Onlarca yılı siyasetçileri kötüleyerek, siyaseti yerden yere vurarak geçirdik.
Sivil-asker bürokrasi bu halimizi ellerini ovuşturarak izledi.
Öyle ya, bu sayede devletin seçkinleri her seferinde milletin vekillerini hırpalıyor; darbeler, müdahaleler, ara rejimler her seferinde haklı çıkartılıyordu.
Bu kâbustan geç de olsa, uyandık!
Şimdi de şunu anlamak durumundayız... Siyaset bazen çirkin duyguları, nefreti, öfkeyi ve pis hesapçılıkları harekete geçiren bir virüsü andırıyorsa eğer, sadece siyasetçilere bulaşmıyor, hepimizi etkiliyor.

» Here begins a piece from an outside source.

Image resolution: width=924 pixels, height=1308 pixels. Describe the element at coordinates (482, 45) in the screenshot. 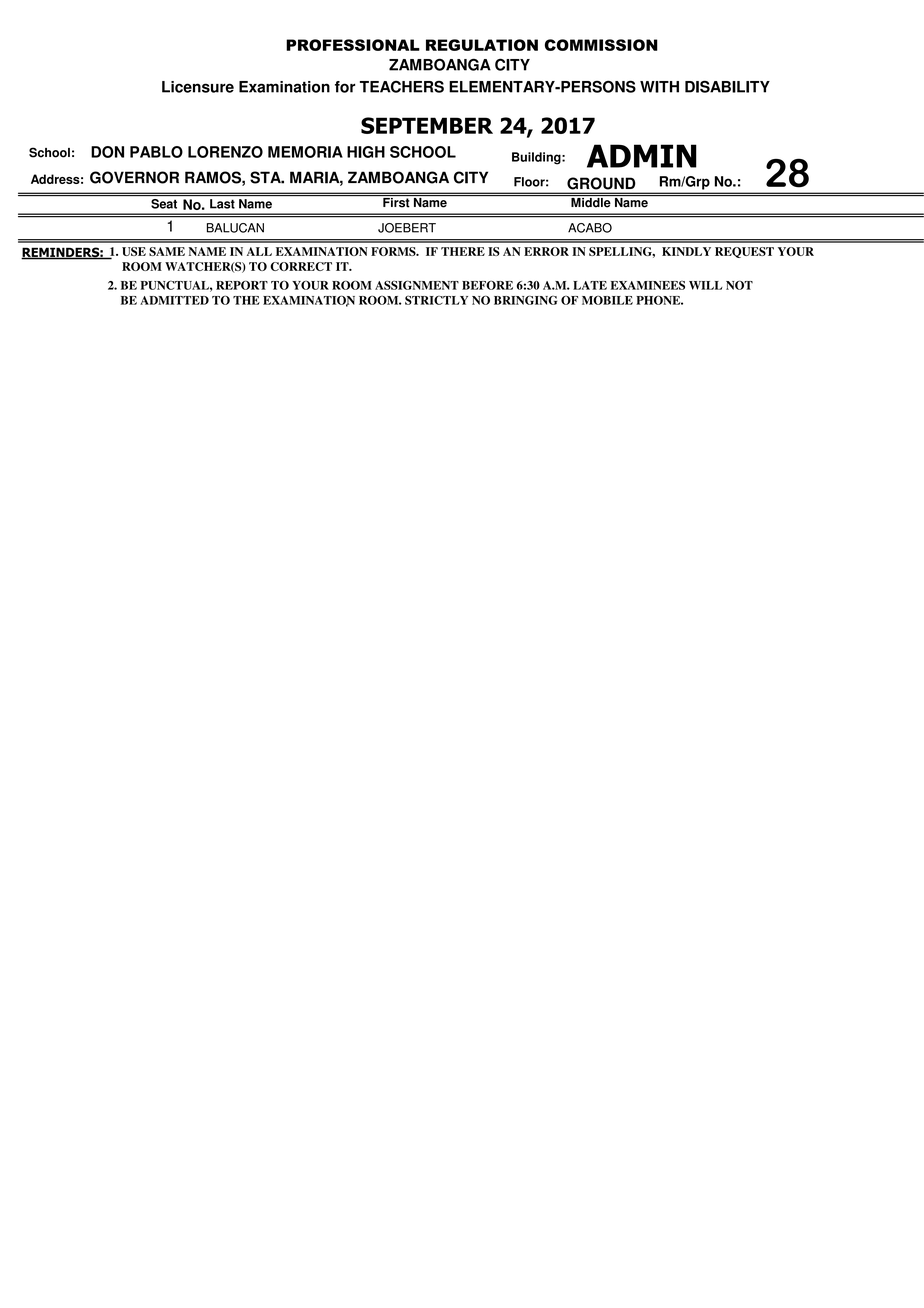

I see `REGULATION` at that location.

Kötücül siyaset hepimizin içinde, her an nöbette ve boş bırakmaya gelmiyor.
Sosyal medya sağ olsun...
Artık bu berbat gerçekle yüzleşmekten kaçamıyoruz.
***
Fark etmişsinizdir...
"
Oh olsun"lar, "
nasıl .... ama"lar ve hani frenklerin "
schadenfreude" dedikleri başkalarının mutsuzluğundan duyulan sevinçler nasıl patlayıverdiler.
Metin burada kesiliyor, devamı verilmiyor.